"But I ..."
"Wait a moment."
"Yes, OK, but I ..."
I raised my eyebrow. Perfect? My coworker had been in a few times so far, adding to and fidgeting with the many decorations she was adorning me with. Becoming her little human Christmas was my payback for utterly ignoring the arrival of this not-so-festive of days.
She handed me her phone, already in selfie mode, and I cautiously took a look.
It was as I feared. Glitter and green and red and gold everywhere.
Grinning from ear to ear, she left my classroom humming "We Wish You a Merry Christmas."
Much like last year, I'd attempted a Grinch-like approach to these holidays. Grumbling about commercialism and refusing to decorate anything. I'd already been asked many times why I didn't like Christmas.
"It's just not the same living overseas," I'd reply, hoping my vague answer would satisfy them. Often it did, but it didn't stop anyone from wanting the foreigner to pump out some Christmas spirit anyway.
Despite it being a largely atheist country, the novelty of a western Christmas caught on quick in China as December neared. Santas popped up on sales windows, and kids giggled about what presents they wanted.
It was enough to make me crazy.
Yes, I was the same ol' holiday grump, but with one notable exception: I refused to fall into the same sadness I had last year.
I'm sure we can all remember my yuletide bitching — the sulking and moping about Christmas. But the holiday slump I sank into taught me a lesson about myself and about my new circumstances: I needed to learn quick how to adapt and make these holidays my own.

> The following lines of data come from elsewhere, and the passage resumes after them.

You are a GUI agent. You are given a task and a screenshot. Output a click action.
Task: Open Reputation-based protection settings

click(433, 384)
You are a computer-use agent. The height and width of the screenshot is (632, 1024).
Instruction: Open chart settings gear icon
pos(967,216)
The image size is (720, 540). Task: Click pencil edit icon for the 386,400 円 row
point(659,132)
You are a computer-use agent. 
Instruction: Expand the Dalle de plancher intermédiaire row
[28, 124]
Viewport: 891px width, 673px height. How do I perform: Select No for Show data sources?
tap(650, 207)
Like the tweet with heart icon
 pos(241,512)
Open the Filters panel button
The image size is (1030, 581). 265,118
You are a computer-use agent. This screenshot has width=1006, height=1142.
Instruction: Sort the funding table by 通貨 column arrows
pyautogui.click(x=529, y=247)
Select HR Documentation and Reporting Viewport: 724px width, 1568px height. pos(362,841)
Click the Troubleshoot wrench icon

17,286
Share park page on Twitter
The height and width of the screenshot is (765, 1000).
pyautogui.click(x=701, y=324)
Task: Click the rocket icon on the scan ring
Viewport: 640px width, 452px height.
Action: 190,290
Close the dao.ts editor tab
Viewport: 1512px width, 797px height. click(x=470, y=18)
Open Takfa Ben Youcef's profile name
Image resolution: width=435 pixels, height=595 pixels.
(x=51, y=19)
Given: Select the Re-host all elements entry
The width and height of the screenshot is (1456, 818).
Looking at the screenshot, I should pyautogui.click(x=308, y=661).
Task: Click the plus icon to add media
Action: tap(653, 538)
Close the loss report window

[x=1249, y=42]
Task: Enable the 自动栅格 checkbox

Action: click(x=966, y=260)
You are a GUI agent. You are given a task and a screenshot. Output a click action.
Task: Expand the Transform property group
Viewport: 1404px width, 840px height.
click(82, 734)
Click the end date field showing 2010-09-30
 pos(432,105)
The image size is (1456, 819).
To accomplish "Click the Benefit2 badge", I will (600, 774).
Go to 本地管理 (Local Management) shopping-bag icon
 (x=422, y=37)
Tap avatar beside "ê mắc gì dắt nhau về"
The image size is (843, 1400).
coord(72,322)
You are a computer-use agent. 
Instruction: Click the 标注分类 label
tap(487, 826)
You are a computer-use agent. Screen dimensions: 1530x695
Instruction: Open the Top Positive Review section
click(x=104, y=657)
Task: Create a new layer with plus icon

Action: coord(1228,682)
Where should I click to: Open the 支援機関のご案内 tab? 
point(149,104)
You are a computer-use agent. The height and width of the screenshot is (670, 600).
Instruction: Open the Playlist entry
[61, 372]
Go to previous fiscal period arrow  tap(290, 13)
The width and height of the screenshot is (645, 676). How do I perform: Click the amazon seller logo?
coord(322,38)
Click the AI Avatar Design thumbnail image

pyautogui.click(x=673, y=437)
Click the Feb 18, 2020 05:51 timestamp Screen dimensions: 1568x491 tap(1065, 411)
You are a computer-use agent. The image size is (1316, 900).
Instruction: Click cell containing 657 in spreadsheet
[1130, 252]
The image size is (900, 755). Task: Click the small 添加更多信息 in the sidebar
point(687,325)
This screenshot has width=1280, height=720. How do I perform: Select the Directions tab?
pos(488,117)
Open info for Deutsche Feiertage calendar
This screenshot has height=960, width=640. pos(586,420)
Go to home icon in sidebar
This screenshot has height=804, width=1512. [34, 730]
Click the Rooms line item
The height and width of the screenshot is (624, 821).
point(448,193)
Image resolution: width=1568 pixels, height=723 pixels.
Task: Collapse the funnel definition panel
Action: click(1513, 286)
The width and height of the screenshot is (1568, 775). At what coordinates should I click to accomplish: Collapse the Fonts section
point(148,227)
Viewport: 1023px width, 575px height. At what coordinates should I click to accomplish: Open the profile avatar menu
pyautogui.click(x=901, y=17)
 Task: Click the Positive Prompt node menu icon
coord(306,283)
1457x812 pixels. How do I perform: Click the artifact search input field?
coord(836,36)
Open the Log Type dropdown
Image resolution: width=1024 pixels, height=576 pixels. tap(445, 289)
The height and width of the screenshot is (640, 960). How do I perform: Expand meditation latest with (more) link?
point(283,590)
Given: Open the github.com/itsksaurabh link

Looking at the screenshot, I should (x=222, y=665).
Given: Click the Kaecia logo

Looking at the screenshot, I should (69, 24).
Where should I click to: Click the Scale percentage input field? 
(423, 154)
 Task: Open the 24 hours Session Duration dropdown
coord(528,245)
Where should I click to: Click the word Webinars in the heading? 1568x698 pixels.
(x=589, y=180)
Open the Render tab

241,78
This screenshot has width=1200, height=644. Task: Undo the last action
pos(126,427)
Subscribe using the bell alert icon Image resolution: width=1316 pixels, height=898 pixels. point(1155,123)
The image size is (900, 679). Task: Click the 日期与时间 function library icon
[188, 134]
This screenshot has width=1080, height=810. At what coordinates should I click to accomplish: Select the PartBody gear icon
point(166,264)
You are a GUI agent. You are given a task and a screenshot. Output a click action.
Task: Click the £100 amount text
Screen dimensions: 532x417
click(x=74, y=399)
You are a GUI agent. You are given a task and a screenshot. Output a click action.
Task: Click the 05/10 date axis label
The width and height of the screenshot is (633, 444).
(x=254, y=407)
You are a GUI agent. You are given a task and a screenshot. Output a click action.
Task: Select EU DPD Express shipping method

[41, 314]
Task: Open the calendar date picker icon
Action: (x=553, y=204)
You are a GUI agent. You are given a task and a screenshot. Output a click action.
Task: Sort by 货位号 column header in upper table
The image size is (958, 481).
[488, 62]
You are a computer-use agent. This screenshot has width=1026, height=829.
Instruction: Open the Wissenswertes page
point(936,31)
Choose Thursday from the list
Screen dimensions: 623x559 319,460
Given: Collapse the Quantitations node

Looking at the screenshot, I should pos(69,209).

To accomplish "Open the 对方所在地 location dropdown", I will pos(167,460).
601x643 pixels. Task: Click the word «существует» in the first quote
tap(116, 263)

Half the reason behind my seasonal grumpiness was missing all those things "we always did." Mostly, I just miss the hell out of my family.
So last year, I pouted and wallowed alone. Not again. This time, I would surround myself with people and lighthearted distraction.
I hadn't created new traditions, per se, but I'd found my own joy in a holiday season overseas. I stayed busy and smiled and marched around with glitter-coated ta-tas. When my thoughts went to my family, they were bright — they came from a mind that was happy and healthy, surrounded by love.
Back at school, the ornaments hanging from my many ear piercings clanged as I turned to welcome my last student.
"Hello, Claire!" I said with a silly grin. Giggles erupted from her and from all my other 6- and 7-year-olds. Playing dumb, I asked them what was so funny. Hardly able to contain themselves, they all pointed to the decorations.
"Oh, don't you know? I'm the school's Christmas tree!" I said, bouncing up and posing like a tree. Shrieks of laughter. I smiled back.
Just as I'd adjusted to so much else in my new expat life, I'd finally — and successfully — adapted to holidays overseas. Still a Grinch, but one ready to bring happiness to her little Whoville-esque community.